General characteristics
- Class & type: Cargo vessel
- Tonnage: 1,336 GRT
- Length: 238.8 ft (72.8 m)
- Beam: 33.2 ft (10.1 m)
- Draught: 12 ft 6 in (3.81 m)
- Propulsion: 154nhp; single screw;
- Speed: 9.5 kn (17.6 km/h; 10.9 mph)

= SS Jolly George =

Cargo vessel

SS Jolly George was a cargo vessel operated by Entente Steamship Co Ltd (AKA the Walford Line) during the period 1916-1923. She was originally launched as the Balboa in 1894, and renamed Jolly George in 1920. The ship was subsequently known as Sebat in Turkish service. The ship played a prominent role in carrying arms to Poland during the Polish-Soviet war.

== History ==
The ship was ordered from Wood, Skinner & Co. by the Cia Maritima company of Barcelona, Spain, and was built in Bill Quay on the Tyne. She was equipped with a 154 nominal horsepower engine supplied by North-Eastern Marine Engineering Co Ltd, Sunderland, and was launched as Balboa in 1894. In 1916 she was obtained by the Entente Shipping company (Leopold Walford Ltd), which later became known as the Walford line, and renamed Jolly George in 1920 . Her new name matched those of other ships operated by the Walford Line, including Jolly Angela, Jolly Bruce, Jolly Inez, and Jolly John.

In May 1920, whilst loading in the East India Docks of the port of London, the ship was the subject of an industrial dispute related to her cargo of weapons that were bound for Poland, then involved in the Polish-Soviet war against Soviet Russia. Stevedores involved in the loading of the ship noticed that she was being loaded with crates containing 18-pound artillery guns and ammunition which were marked "O.H.M.S. Munitions For Poland". Partly due to agitation by future communist party leader and one-time national organiser of the "Hands Off Russia" campaign Harry Pollitt, a deputation regarding the matter was sent by the dockers to Ernest Bevin, at the time a senior official in the docker's union. Bevin responded that the dockers would have union support if they refused to load or coal the ship.

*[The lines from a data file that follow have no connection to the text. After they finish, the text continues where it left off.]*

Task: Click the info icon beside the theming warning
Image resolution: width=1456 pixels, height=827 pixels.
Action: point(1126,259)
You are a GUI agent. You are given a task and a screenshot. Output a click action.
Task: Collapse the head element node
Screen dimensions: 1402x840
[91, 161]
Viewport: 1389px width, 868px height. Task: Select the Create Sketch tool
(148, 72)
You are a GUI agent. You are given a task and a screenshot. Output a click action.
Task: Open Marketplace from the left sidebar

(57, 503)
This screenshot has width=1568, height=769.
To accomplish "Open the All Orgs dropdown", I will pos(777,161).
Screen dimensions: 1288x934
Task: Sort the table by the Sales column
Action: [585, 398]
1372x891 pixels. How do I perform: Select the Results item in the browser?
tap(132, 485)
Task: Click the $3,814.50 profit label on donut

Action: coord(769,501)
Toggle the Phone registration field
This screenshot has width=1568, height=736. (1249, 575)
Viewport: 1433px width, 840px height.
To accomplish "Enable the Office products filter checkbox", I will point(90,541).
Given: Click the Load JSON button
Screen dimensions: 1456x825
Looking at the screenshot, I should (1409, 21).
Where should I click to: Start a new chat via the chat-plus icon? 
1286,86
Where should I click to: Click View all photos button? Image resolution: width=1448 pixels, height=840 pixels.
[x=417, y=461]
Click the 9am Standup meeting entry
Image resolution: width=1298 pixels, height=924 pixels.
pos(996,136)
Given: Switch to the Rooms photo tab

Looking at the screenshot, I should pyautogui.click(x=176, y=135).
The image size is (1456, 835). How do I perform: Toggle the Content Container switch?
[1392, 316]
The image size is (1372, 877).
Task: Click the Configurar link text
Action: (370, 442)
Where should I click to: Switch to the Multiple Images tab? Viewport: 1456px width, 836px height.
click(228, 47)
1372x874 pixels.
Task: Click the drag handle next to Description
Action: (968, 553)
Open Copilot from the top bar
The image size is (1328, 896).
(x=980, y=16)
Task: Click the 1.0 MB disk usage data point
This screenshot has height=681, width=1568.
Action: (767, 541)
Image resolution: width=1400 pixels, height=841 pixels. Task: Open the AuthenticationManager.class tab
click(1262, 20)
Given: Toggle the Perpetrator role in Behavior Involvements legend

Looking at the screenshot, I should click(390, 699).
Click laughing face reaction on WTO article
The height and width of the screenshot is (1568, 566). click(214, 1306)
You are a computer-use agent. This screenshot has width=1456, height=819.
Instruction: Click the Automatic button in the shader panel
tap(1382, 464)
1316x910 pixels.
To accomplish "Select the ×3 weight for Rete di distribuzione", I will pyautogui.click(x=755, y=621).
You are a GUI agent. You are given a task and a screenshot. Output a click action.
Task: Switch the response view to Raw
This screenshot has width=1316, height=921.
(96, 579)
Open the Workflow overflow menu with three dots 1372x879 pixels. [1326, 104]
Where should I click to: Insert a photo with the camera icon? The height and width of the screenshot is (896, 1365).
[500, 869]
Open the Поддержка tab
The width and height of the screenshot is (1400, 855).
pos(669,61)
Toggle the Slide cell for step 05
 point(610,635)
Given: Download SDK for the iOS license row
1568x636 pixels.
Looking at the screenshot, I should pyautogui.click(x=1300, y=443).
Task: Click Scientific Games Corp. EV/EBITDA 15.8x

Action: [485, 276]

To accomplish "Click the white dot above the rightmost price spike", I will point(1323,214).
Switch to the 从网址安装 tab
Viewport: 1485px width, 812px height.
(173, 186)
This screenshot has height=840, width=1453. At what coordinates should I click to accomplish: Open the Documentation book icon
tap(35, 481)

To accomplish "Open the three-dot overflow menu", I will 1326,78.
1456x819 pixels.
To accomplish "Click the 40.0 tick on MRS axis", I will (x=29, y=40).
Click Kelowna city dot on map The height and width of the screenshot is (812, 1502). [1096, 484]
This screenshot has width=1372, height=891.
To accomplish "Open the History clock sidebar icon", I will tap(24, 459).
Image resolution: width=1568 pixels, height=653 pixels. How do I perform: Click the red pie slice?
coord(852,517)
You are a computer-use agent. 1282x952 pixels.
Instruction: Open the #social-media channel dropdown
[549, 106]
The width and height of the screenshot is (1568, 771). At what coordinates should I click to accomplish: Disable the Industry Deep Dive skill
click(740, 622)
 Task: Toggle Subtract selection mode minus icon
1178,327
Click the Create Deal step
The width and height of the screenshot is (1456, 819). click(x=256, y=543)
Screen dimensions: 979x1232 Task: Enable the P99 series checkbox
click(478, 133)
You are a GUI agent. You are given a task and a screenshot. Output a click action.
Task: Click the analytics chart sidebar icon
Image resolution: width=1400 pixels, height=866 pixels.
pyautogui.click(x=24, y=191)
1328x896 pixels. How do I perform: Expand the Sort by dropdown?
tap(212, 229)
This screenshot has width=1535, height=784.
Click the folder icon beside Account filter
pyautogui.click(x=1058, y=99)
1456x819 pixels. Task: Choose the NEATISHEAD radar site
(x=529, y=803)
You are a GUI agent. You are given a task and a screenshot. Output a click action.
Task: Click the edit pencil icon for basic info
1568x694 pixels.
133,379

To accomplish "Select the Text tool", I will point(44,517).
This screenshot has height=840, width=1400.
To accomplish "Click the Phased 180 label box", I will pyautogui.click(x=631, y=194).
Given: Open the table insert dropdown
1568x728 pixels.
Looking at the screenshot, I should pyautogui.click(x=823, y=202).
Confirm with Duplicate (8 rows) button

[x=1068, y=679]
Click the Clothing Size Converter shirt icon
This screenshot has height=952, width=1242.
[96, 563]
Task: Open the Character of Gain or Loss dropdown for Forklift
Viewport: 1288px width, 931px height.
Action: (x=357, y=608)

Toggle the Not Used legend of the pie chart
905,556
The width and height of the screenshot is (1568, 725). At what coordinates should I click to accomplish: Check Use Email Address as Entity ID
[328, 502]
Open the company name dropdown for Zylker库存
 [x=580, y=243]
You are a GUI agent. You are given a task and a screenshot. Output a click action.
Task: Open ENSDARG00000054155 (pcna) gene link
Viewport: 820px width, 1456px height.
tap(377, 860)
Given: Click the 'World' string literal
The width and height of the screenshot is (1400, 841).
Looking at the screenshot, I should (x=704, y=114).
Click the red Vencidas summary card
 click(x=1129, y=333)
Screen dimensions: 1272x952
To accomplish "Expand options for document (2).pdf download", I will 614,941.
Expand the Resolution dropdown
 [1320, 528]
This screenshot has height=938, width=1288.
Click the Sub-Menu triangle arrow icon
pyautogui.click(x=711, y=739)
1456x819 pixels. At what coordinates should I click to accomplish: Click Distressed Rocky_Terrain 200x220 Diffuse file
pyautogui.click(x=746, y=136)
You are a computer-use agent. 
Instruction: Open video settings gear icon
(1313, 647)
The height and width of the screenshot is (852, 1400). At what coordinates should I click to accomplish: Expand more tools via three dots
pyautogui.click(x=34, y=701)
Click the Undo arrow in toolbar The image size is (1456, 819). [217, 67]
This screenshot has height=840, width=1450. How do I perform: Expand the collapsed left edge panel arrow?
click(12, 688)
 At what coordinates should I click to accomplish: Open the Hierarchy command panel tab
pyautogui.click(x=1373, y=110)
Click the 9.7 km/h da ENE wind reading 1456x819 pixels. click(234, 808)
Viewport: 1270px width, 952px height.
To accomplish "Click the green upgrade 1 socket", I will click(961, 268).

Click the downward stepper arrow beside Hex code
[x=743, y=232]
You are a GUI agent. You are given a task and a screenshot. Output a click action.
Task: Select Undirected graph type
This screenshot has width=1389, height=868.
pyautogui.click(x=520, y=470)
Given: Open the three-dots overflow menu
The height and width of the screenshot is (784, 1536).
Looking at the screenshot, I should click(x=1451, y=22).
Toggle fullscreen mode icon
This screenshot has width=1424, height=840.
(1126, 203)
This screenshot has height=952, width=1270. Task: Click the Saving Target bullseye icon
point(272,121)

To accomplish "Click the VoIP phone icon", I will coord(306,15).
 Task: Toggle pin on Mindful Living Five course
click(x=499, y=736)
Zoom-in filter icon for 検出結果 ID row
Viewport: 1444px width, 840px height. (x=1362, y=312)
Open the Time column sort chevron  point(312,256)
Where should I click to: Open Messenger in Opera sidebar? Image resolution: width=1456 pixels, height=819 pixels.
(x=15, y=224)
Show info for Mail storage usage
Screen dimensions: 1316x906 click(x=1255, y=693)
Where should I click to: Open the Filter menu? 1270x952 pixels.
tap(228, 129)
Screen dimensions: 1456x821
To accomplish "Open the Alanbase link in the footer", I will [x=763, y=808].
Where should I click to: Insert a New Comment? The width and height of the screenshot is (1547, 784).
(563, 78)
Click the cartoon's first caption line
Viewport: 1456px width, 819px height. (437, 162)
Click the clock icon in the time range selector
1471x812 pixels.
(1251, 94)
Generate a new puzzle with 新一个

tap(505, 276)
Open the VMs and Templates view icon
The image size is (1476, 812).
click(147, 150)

The ship's owners at the time, the Walford Line, were forced to acquiesce and the Jolly George sailed on 15 May 1920 without the offending weaponry.

In 1923 the ship was sold by the Walford line to the Turkish Barzilay & Benjamin line which renamed her Sebat. She continued in Turkish service until 1951 when she was sent to be scrapped. She arrived for scrapping at La Spezia, Italy on 27 July 1951, after more than 50 years of service.